◆ **Given request**:
Pick out every line of the records below that contains the string "field", treating uppercase and lowercase letters as different, and copy each of those lines in full.

◆ **Supplied records**:
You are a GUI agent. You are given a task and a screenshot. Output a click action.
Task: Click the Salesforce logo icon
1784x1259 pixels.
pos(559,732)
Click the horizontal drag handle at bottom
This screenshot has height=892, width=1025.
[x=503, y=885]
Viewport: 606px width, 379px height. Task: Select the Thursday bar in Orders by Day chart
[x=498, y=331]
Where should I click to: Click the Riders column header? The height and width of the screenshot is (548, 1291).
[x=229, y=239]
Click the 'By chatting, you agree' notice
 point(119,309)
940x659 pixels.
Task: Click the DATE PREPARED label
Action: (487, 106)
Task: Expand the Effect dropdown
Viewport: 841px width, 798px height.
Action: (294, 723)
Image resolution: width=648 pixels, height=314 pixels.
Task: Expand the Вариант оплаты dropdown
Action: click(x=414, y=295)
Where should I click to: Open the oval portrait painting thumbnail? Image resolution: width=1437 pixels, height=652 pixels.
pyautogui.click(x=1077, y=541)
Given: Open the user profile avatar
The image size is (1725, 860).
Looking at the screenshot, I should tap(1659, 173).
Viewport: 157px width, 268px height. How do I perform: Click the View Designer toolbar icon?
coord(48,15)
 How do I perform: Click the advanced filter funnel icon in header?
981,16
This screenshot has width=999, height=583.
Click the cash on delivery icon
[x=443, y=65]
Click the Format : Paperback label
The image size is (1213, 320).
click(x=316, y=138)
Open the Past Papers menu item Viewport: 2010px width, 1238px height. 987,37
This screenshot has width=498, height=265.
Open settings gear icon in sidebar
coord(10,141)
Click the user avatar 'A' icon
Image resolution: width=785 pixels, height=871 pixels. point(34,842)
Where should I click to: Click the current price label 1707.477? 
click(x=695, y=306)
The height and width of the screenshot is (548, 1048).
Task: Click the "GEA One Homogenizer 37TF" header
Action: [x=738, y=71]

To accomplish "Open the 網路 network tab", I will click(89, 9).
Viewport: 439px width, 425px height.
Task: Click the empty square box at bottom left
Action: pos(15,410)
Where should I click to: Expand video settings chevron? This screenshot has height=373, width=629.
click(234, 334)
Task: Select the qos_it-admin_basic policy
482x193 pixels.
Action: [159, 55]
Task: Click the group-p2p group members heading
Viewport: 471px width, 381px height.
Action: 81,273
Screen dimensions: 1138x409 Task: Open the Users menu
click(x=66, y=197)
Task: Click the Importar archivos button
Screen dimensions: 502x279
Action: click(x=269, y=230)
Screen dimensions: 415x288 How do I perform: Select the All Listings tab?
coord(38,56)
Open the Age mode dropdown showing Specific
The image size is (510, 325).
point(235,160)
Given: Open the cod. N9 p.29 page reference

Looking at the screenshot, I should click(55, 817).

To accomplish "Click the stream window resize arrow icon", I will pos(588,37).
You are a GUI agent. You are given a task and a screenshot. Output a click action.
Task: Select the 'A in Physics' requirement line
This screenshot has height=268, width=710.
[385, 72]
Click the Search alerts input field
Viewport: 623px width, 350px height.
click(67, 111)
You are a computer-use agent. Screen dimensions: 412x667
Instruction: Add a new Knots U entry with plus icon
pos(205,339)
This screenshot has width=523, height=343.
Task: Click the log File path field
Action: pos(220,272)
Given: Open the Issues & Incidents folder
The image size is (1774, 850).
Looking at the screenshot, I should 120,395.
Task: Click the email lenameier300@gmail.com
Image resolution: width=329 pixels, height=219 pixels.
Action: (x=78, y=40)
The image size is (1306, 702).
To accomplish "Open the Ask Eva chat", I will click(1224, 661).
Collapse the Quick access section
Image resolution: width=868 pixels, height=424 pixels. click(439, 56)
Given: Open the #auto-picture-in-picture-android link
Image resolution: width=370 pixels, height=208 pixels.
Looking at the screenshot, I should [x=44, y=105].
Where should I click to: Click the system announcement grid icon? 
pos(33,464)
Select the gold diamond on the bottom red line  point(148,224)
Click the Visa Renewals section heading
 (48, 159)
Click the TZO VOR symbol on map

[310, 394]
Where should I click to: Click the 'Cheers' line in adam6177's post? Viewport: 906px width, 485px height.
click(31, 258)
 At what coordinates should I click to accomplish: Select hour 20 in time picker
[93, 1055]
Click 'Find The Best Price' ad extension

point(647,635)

◆ **Answer to the problem**:
Click the Search alerts input field
Task: Click the log File path field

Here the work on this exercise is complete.